Predictably, I sense that my worship differs from that of many with whom I share a pew in sacrament meeting. This difference arises, I think, from a difference in the focus of our fundamental human anxiety. Christians have traditionally been anxious chiefly over the salvation of their soul. I speak here of salvation in the broad Christian usage signifying the entrance of the soul after death into the bliss of God’s eternal presence. The late medieval English play Everyman expresses this traditional anxiety in a forthright manner. At the beginning of this simple allegory, God commands Death to summon Everyman before him for judgment. When Death informs Everyman that he must descend into the grave, this representative of universal humanity frantically begs time to arrange his affairs. Death allows him only to canvass his acquaintances to determine who will accompany him into the grave. Everyman is greatly disillusioned to discover that, despite their earlier promises, his hearty comrades Fellowship, Kinred, and Goods refuse to go with him. Even his old allies Strength, Discretion, Beauty, and Five Wits ultimately fail to accompany him. Only Good Deeds, much attenuated by Everyman’s long neglect, is willing to go with him to judgment. As the play ends and Everyman and Good Deeds, newly fortified by Knowledge and Confession, descend into the grave, Everyman prays: “Into thy hands, Lord, my soul I commend. Receive it, Lord, that it be not lost. As thou me boughtest, so me defend. And save me from the fiend’s boast, That I may appear with that blessed host, That shall be saved at the day of doom.”

Although Latter-day Saints assert that their theology has abolished the doctrine of hell, they actually fear eternal punishment in much the same manner as other Christians. The outer darkness to which Mormons relegate those who deny the Holy Ghost is in its own way as frightening as the fiery hell in which their Puritan ancestors believed. Of course, Mormons commonly reassure one another that most sinners will be assigned to the lesser kingdoms of glory, the telestial and terrestrial kingdoms. These kingdoms are not thought of as places of active torment; their inhabitants will suffer chiefly because they will recognize the infinite opportunities of the celestial kingdom which they have failed to inherit. The blessed inhabitants of the celestial kingdom will enjoy the presence of God and will become the creators of worlds and the parents of spiritual children. As benign as this teaching seems, the prospect of failing to achieve the celestial kingdom fills many Latter-day Saints with dread. Even faithful meticulous Mormons frequently express anxiety that they will not prove worthy of that blissful condition. In effect they suffer a traditional Christian anxiety over damnation.

----------------

What is required: Carry on the passage on Latter-day Saint anxiety over salvation from the point where it stops, keeping its voice and line of argument.

----------------

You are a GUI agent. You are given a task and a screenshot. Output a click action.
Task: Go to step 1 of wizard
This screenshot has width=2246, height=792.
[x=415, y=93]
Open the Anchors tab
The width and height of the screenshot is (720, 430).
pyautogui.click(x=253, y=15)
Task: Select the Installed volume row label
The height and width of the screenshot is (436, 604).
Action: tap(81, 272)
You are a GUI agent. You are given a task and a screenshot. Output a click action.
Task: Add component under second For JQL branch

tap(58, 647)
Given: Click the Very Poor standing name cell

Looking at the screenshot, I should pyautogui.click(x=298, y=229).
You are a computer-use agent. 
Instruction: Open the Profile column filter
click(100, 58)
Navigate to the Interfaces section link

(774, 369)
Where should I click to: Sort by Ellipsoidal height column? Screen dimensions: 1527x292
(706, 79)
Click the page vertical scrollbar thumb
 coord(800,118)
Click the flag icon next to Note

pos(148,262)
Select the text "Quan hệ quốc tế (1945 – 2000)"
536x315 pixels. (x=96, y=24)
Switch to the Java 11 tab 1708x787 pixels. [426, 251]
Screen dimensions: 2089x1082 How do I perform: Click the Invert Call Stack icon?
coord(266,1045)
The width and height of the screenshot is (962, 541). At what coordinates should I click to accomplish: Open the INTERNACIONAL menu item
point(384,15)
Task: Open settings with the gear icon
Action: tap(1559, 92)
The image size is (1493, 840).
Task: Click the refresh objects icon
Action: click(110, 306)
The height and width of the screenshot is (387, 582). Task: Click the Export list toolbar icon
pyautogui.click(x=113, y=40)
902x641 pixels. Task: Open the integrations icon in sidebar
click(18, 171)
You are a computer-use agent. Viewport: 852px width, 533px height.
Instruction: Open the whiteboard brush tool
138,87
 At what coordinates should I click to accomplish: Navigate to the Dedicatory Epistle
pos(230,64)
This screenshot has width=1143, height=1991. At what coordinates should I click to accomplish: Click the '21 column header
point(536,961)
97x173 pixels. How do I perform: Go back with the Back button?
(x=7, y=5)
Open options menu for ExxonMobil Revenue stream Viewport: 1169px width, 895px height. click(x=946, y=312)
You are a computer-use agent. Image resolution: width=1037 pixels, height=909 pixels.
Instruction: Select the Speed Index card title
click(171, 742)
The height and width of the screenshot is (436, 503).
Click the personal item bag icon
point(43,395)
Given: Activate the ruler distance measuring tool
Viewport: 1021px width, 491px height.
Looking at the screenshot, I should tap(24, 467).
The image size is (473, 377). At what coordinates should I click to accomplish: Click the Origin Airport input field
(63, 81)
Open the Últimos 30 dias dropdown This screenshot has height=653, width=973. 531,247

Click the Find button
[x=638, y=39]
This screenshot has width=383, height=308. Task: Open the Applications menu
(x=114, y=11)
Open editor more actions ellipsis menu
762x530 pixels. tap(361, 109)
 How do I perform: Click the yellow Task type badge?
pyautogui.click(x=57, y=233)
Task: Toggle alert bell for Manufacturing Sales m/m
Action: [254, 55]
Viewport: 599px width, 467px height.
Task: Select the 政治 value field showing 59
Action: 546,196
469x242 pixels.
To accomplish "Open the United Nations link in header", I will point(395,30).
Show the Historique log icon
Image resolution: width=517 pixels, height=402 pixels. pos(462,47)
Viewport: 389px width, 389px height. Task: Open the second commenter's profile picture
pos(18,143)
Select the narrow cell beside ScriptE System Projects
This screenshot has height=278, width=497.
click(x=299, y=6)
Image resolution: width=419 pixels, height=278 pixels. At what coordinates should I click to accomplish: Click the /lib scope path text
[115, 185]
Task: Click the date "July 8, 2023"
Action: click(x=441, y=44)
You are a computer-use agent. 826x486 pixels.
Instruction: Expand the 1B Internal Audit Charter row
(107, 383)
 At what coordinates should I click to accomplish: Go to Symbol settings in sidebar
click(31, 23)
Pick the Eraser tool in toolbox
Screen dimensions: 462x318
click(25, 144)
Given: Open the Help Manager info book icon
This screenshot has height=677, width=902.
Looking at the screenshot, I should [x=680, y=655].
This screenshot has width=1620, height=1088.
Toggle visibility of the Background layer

----------------

Task output:
If I differ from the typical Latter-day Saint, it is because my anxiety is focused not upon whether my immortal soul may suffer damnation but upon whether I have an immortal soul. I find my kind of anxiety well expressed in The Seventh Seal, a movie by the contemporary Swedish director Ingmar Bergman. I have viewed this movie numerous times during the past thirty years. Like Everyman, this movie is an allegory. It is about a medieval knight who encounters Death while returning from a crusade. Whimsically Death agrees to a game of chess, to be played intermittently as the knight and his companions ride cross-country toward the knight’s castle. As long as the knight can forestall the checkmating of his king, Death will allow him to live. Everywhere are grisly reminders of Death’s dominion, for the plague is sweeping the land. An entire village has been decimated; an unburied corpse rots by the roadside; a villainous priest dies in agony before the horrified eyes of the knight and his retinue. Furthermore, the knight is a doubter consumed by the question of whether God exists and, contingently, whether the human soul will persist beyond the grave. At one point he asks a young witch who is being burned at the stake whether she has truly had commerce with Satan, since the existence of Satan would imply the existence of God. Her ambiguous reply gives him no satisfaction, and her cruel demise only exacerbates his anxiety. His question remains unanswered. As the movie closes, Death claims the knight and his companions, leading them in a danse macabre across a distant skyline.

Like the knight of The Seventh Seal I fear that the human soul evaporates with death. I live in anxiety of annihilation, and this anxiety conditions the nature of my worship. I will not argue that my kind of worship is better than, or even equal to, the worship of conventional Mormons. I will argue, however, that it merits consideration. It seems to me that I respond to Christian meanings which many others ignore. As paradoxical as it may seem, there are religious advantages to doubt.

One advantage of doubt is the perspective it offers upon the rite of the Lord’s Last Supper, to which Mormons give the distinguishing title of the sacrament. The prayers of the sacrament enjoin participants to remember the mutilated body and spilled blood of the crucified Lord and to obey his commandments in order to have his spirit to be with them. The Latter-day Saints observe a reverent silence during the sacrament, making it a period of meditation and recollectedness. Although I can’t know with certainty what my fellow worshipers meditate upon, I believe that most of them contemplate their successes and failures in living a Christian life. They do this because the Church has chosen to emphasize the sacrament as a renewal of one’s vows to live righteously. The Latter-day Saints are, as my priesthood lesson manual informs me, a covenant-making people who perpetually refresh their commitment to obey God’s commandments by partaking of the sacrament. I trust that for most Mormons the renewal of this commitment is a propitious and rejuvenating experience. Undoubtedly they yield themselves to God’s designs and rejoice in the sheltering sweep of his providence. Perhaps they contemplate the agonies of the Lord on the cross and experience gratitude for the redemptive sacrifice which effaces the desperate consequences of their sins and opens before them the stairway to glory.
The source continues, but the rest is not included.